The Río Olimar River is a river in the Treinta y Tres Department of Uruguay.

==Course==
The river rises as a small stream in the hills of Cuchilla Grande in western Treinta y Tres Department, just southwest of Santa Clara de Olimar. Heading southeasterly, it collects the smaller streams, the most important of which are the Brazo de la Yeguada, Olimar Chico River (Small Olimar), and Arroyo Yerbal Grande. Other creeks flowing into the Olimar Grande are the Lagarto, Avestruz and Corrales. Covering some 140 km, the Olimar discharges into the Cebollatí River as the main tributary, draining some 5,320 sqkm of Uruuguay.
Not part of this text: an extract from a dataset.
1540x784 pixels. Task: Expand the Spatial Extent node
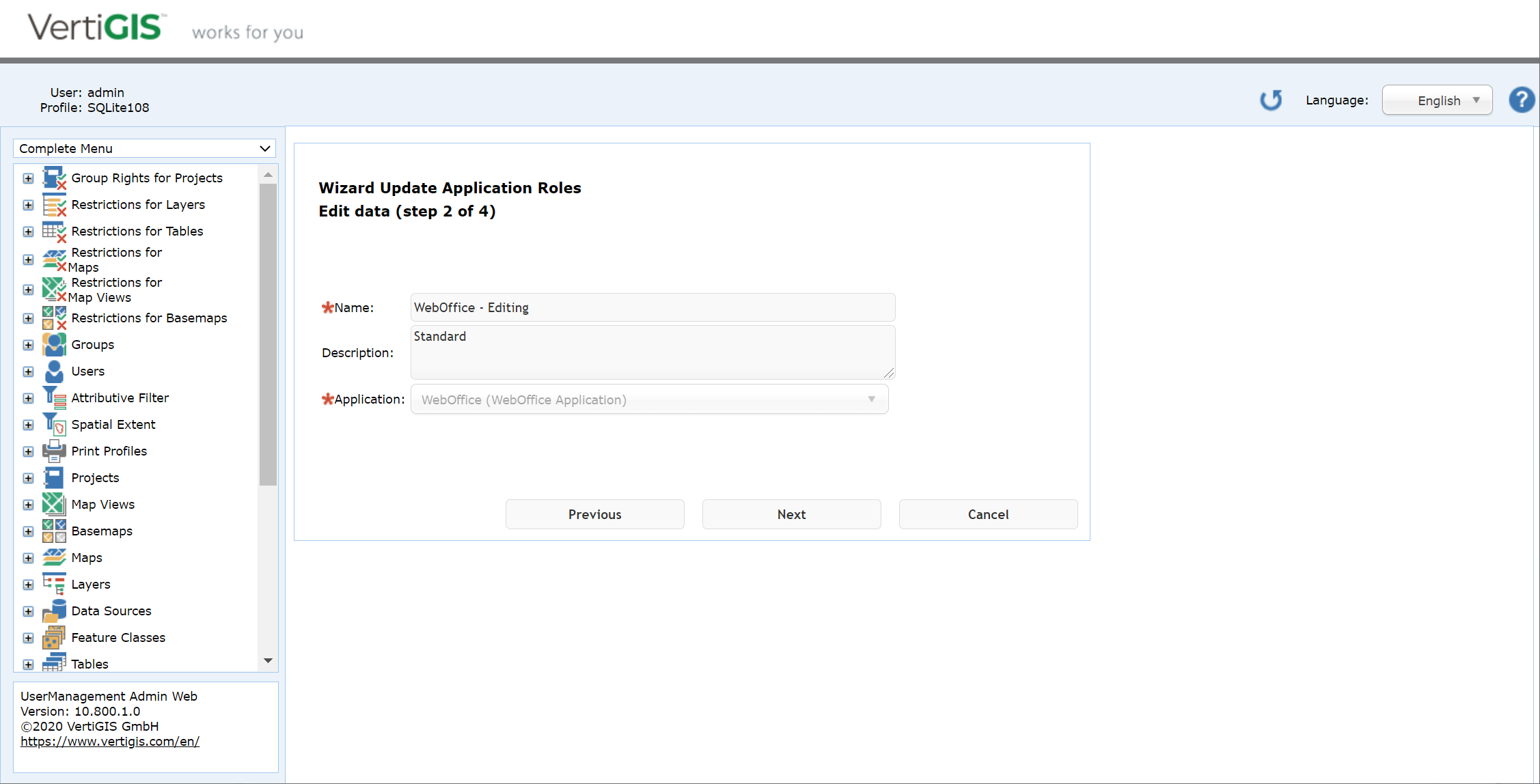(x=28, y=424)
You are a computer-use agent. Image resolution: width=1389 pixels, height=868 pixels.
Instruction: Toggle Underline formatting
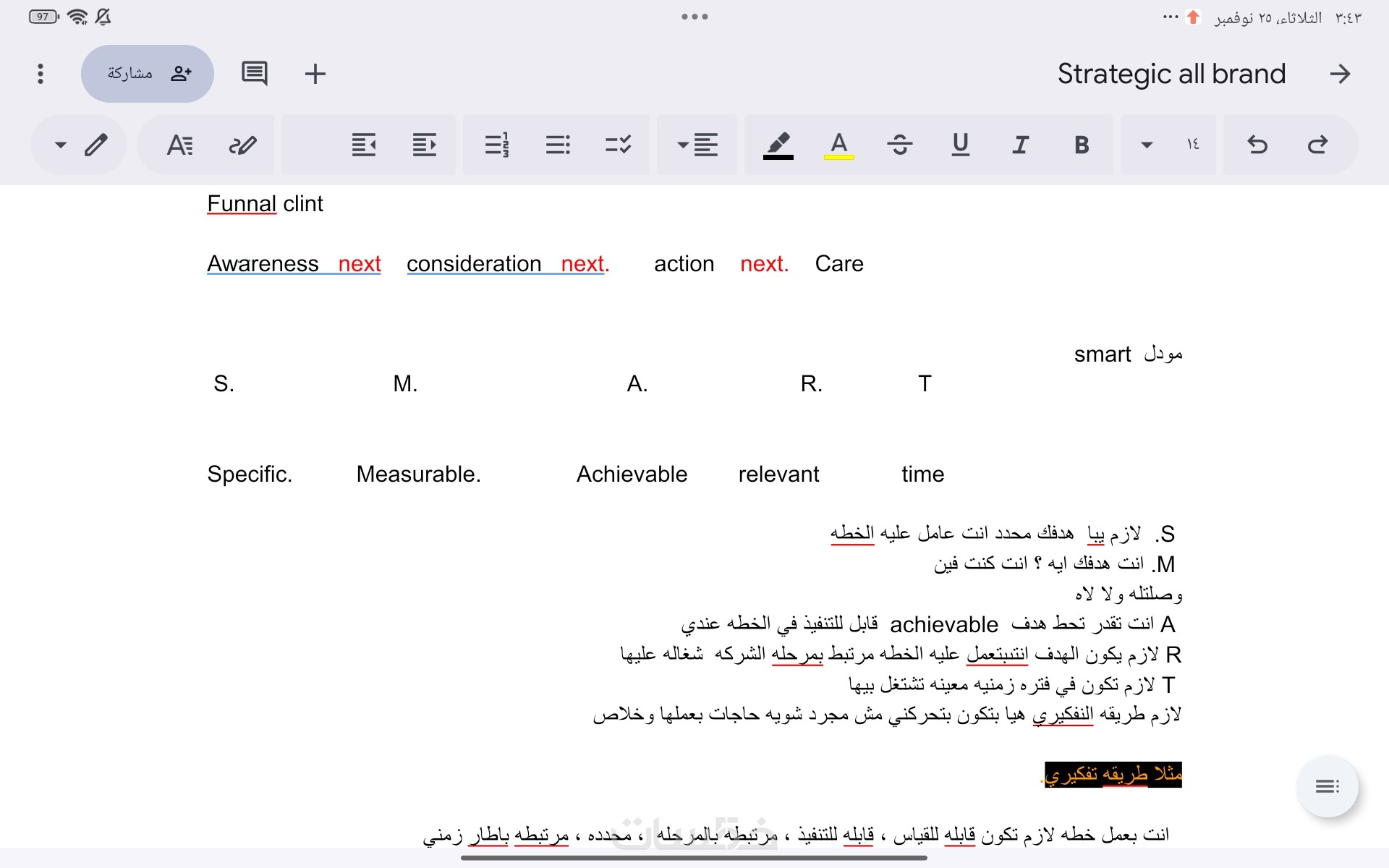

The city of Treinta y Tres, capital of the department, appears almost surrounded by the Olimar River and its affluent, the Great Yerbal stream. The two margins of the river are covered with thick native mount. At the southwest limits of the city, three bridges cross the river. The oldest one is a wood and metal bridge now suited only for pedestrians, horses and bicycles. 120 m upstream, is the bridge of the railroad and another 270 m upstream is the last one, a modern reinforced concrete bridge carrying the Ruta 8 to the city. These small distances separating the three bridges create a beautiful view often depicted in photos of the Treinta y Tres.

==Folklore and art==
Besides these geographic characteristics, the Olimar river has an important historical and artistic meaning for the region and the country. An Uruguayan quote about it is "the river that sings more", because its surroundings have been inspiration of various local artists, mainly musicians and poets. Annually a folk music and dance festival takes place on its banks by the city of Treinta y Tres, which gathers participation and audience from all over Uruguay as well as from abroad.